Page MenuHomePhabricator

Chinese language utilities
Closed, ResolvedPublic

Description

  • generate TFiDF badword lists
  • review and aggregation of badwords/informal words by native speaker
  • implement revscoring.language.Language (Language utility)

Event Timeline

There are a very large number of changes, so older changes are hidden. Show Older Changes
ToAruShiroiNeko lowered the priority of this task from Unbreak Now! to Low.Aug 30 2015, 2:56 PM
ToAruShiroiNeko raised the priority of this task from Low to High.

@ToAruShiroiNeko, It looks like JimmyZu did some work on this list, but some of the items don't seem to make sense (e.g. "benjamin"). We also don't have any informals. Thoughts?

@ToAruShiroiNeko, It looks like JimmyZu did some work on this list, but some of the items don't seem to make sense (e.g. "benjamin"). We also don't have any informals. Thoughts?

Typo: His name is @jimmyxu

Halfak lowered the priority of this task from High to Lowest.Jul 6 2016, 3:10 PM

Asked a week earlier but I don't know this task until now… I think the "badwords" and the "informal" word lists should be updated with the help of local community. A notice has been published on our Village Pump.
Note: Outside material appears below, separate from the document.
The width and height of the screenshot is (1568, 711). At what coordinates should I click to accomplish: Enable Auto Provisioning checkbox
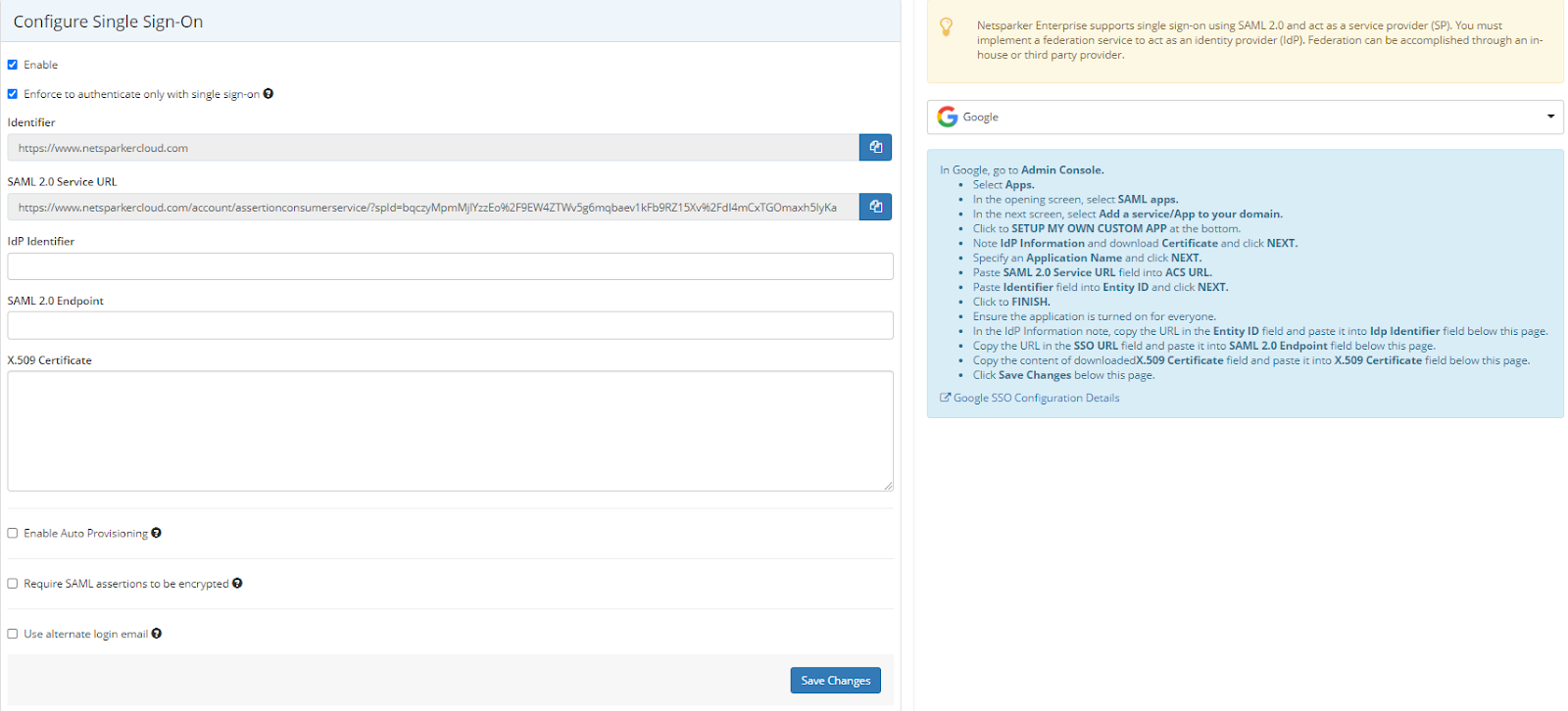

Thanks @Shizhao! I'm excited to get the basic infra in place for zhwiki :)

It appears that the common word stats is quasi-incorrectly segmenting chinese words into single characters. Have you looked into anything like https://github.com/fxsjy/jieba for proper, pre-trained Chinese word segmentation?

Hi @Arthur2e5. I just started looking into word segmentation now (jieba and https://github.com/isnowfy/snownlp). It seems like this is certainly something that we can work with. @Ladsgroup, I'd like to make some changes to revscoring so that we can have chinese segmentation be common between our modeling and the Bad-Words-Detection-System process. Does that make sense to you? I think we might want a special module for CJK in revscoring.languages, but then again, maybe it should be fundamental to revscoring.features.tokenized. If we make it part of the core set of tokenized we get a lot of things for "free", but we'll need to make Chinese, Japanese, and Korean segmenters part of the general requirements. If we make a special module in revscoring.languages, you'd only need to load these libraries for feature sets that use them. But we'll need to re-implement basic diffing and token counting features.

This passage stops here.